*** QUOTED PASSAGE Section Begins ***

In the last decade Steve Jobs has transformed technology the way Elvis transformed music.
Everyone now dances to Jobs' tune. Where products were once announced at trade shows like Comdex, and sometimes delivered months later, now they're announced and delivered at Worldwide Developer Conferences, set pieces where CEOs strut the stage and, thanks to webcasting, reporters in the room and everywhere else are on equal footing.
The nature of technology has changed too. The PC era is over. We are now well into the gadget era. Client devices survive for the length of a phone contract, maybe less. They come to you complete, with no hardware upgrades, Floppies are gone, CD drives are gone, keyboards are gone. It's all done online, wirelessly. Even the browser is dead, replaced by “apps” that define a single site's interaction.
It's been a heck of a ride. But just as those who saw Elvis' last concerts could see the paunch, taste the sweat and feel the angel of death hanging just off stage, so it is with recent Apple Worldwide Developer Conferences. Especially the one early this week, where Jobs appeared to the sound of James Brown's “I Feel Good.”
Well, here are some cold, hard facts. James Brown is dead. Elvis is dead. Steve Jobs is dieing.
Jobs was diagnosed with pancreatic cancer back in 2004. It's a miracle he's alive today, a miracle made possible by a liver replacement two years ago that he hid from the public and hid from shareholders.
Wise observers say he seems to be in even more of a hurry these days, and there's reason for that. The bell tolls. It tolls for all of us, but pancreatic cancer is still incurable, and only 4% live five years.
Jobs has lived seven.
There are people who say Jobs' health is “baked into” the stock price. Tim Cook is a wonderful fellow. But you're replacing Elvis with Jackson Browne.
No entrepreneurial transition of this magnitude goes smoothly. Microsoft has floundered since Gates left, IBM was in the tech wilderness for two decades after Tom Watson Jr. retired. Most tech companies don't even survive their founders. Ken Olsen of Digital Equipment, An Wang of Wang, and Gene Amdahl of Amdahl all outlived their creations.
Apple has momentum. The moves announced yesterday were all accretive, like a late Elvis record. The iCloud? Clouds have been done. Putting iOS features into OS X Lion? Been done. Twitter and WiFi sync? Yawn. It's like the guy's doing covers.
Please don't get me wrong. I have an eternal fondness for Steve Jobs. We are exactly the same age, I have watched him closely at every stage in his life, the thought of his death saddens me no end.
But none of us get out of this world alive. I won't. Steve won't. Apple won't. Don't put your money on pretending otherwise.

*** QUOTED PASSAGE Section Ends ***
*** PROVIDED DATA Section Begins ***

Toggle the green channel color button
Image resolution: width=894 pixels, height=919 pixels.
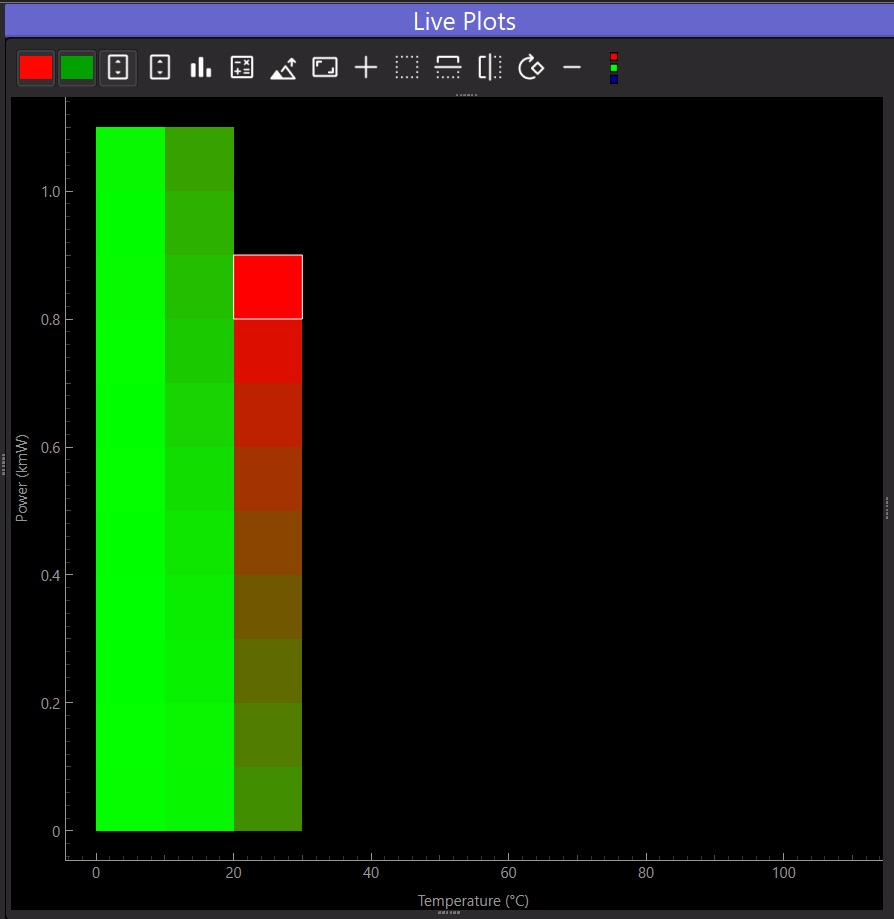[x=77, y=68]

*** PROVIDED DATA Section Ends ***

(EXERCISE) Reproduce everything in the Steve Jobs column above from "The nature of" down to "single site's interaction.".

(ANSWER AREA)
The nature of technology has changed too. The PC era is over. We are now well into the gadget era. Client devices survive for the length of a phone contract, maybe less. They come to you complete, with no hardware upgrades, Floppies are gone, CD drives are gone, keyboards are gone. It's all done online, wirelessly. Even the browser is dead, replaced by “apps” that define a single site's interaction.